Among the MBS’s goals is to increase non-oil government revenue from SAR (Saudi riyal) 163 billion to SAR 1 trillion. He emphasizes the importance of diversifying the Saudi economy beyond oil by investing in the creation of logistic, tourist, financial, and industrial zones. Vision 2030 states that the Kingdom will “create attractions that are of the highest international standards.” For Vision 2030 to be a success from the eyes of the crown prince, Saudi Arabia must become a place that is viewed from the outside with admiration. The Vision 2030 Document reads much as a wish list to create the perfect vacation spot as it does to create a well-functioning, stable economy and society. Despite its recent forays into relaxing the stringencies of daily Saudi life, the Kingdom still remains far more conservative than its neighbors. Tourism marketing has promoted Saudi Arabia as a “family-friendly” tourist destination. “[Saudi government officials] with more moderate viewpoints see this as an opportunity to encourage more reforms in the future, as the presence of foreign tourists introduces more conservative elements of Saudi society to the potential benefits of adopting certain outside influences” while conservative constituencies appreciate that the effort will focus on the family, writes Kevin Newton, the founder of Newton Analytical, a consulting firm specializing in MENA affairs.

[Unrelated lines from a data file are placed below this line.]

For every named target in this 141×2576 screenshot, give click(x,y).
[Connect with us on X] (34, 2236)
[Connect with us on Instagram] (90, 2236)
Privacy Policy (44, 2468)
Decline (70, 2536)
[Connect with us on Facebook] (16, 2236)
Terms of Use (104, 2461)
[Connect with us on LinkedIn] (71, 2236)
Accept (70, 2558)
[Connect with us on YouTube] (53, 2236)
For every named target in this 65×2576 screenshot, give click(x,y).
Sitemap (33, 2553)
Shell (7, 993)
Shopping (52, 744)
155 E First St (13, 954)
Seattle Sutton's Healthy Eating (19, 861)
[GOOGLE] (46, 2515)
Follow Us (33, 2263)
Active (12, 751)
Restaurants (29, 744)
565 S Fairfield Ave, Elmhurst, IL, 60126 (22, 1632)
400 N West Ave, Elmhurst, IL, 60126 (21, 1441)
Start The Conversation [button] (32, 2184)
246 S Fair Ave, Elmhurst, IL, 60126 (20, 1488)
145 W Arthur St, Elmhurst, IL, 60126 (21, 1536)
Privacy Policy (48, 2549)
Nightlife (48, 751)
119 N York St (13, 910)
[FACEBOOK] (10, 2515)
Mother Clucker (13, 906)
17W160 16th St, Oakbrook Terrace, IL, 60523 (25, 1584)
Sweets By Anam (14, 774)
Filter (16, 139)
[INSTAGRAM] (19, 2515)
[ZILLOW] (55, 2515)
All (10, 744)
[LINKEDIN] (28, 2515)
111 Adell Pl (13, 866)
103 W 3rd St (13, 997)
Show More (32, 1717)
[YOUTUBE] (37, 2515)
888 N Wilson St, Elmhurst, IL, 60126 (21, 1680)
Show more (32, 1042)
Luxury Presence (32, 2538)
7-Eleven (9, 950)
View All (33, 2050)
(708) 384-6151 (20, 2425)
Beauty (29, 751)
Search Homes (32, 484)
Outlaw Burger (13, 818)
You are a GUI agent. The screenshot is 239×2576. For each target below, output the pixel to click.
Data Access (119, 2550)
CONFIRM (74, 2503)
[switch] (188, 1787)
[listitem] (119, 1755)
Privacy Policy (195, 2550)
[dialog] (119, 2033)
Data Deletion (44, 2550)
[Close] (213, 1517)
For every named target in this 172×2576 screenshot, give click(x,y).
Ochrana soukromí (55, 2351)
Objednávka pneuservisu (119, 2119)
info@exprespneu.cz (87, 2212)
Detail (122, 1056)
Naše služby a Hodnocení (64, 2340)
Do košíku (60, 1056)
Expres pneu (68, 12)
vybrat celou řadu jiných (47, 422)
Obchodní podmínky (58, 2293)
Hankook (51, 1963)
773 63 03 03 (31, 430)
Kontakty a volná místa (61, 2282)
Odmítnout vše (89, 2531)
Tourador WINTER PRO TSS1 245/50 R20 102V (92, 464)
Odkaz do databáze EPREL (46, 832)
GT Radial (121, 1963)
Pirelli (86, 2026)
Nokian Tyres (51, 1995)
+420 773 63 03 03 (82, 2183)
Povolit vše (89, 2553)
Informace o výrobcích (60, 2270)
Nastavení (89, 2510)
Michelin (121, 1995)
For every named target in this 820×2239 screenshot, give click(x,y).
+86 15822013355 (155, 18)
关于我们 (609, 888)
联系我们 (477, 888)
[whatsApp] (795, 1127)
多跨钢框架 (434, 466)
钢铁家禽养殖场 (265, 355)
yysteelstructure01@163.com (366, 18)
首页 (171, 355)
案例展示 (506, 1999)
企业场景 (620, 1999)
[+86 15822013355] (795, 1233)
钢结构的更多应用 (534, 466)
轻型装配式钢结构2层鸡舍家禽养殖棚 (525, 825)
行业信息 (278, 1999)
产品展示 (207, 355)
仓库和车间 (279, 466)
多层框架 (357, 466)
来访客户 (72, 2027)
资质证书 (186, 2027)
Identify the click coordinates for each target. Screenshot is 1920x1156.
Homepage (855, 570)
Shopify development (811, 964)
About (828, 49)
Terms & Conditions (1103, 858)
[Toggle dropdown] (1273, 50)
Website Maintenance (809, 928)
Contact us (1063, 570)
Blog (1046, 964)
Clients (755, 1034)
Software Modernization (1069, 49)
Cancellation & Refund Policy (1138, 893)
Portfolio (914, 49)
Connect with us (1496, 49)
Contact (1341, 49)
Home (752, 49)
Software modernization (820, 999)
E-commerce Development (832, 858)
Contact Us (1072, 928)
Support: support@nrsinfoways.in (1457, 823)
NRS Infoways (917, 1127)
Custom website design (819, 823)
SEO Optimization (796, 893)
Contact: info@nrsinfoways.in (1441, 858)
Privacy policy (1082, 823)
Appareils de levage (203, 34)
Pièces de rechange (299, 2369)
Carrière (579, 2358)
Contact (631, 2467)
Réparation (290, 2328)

As the Saudi government begins to cater itself to a greater quantity of foreign national tourists, it will have more incentives to lessen the strictness of daily life. People will not be satisfied with the luxuries of the cities if they also feel the repressive hand of the government on their shoulders. Naturally, freedoms of expression and behavior would need to be extended to tourists, because if people believe that Saudi Arabia will be hostile towards them then they will not bring their business. This process has gradually already begun, despite push-back from conservative elements of the country. In 2017, cultural events such as a packed musical performances in Riyadh and Comic-Con in Jeddah, which had been outlawed, were given permission to occur in the Kingdom. “What we aim to do is create happiness,” said Ahmed al-Khatib, the Chairman of the General Entertainment Authority (GEA). A year prior, the government declared that the Mutaween, a religious police organization which harass women to remove nail polish, cover their hair, and, in an extreme example, prevented 15 school girls from fleeing a burning building resulting in their death because they did not wear proper Islamic dress, become more “gentle and kind” in their conduct. All of these changes are a ringing dinner bell to a whole host of policies which will create a more open society if just for the sake of visitors. 

Although the Saudi government’s incentive to socially liberalize comes from tourists’ sensibilities, as the Saudi economy becomes more dependent on tourism and entertainment revenue, it too will become more dependent on its Saudi hospitality workers and their sensibilities. The threat of government violence will still be present, but any suppressive actions would create more anger by the working class populations who are most subject to strict law enforcement. In 2019, the World Travel and Tourism Council (WTTC) reported that travel and tourism comprised 9.8% of Saudi GDP. In the same year, tourism totaled 12.2% of Saudi employment. As MBS continues to accomplish his goals within Vision 2030, both of these numbers will rise. Hospitality workers in Saudi Arabia will gain significant bargaining power to demand more freedom, economically and socially. They will become participants in the economy who will have a voice— whether the government wants to listen or not. No longer will they be subjects to the throne under current petroleum-based rentierism. 

Economically empowered by tourism, dissatisfied Saudis will have leverage to protest the government’s inevitable toe-stepping. If the kingdom wants to develop a strong “family-friendly” tourism sector, they have incentive to accommodate their citizens. The horror stories from Jeddah’s neighborhoods turned rubble cannot coexist with the international tourism market. More visibility from visitors and leverage in the hands of workers may make Saudi Arabia look very different in 2030; MBS may not like it.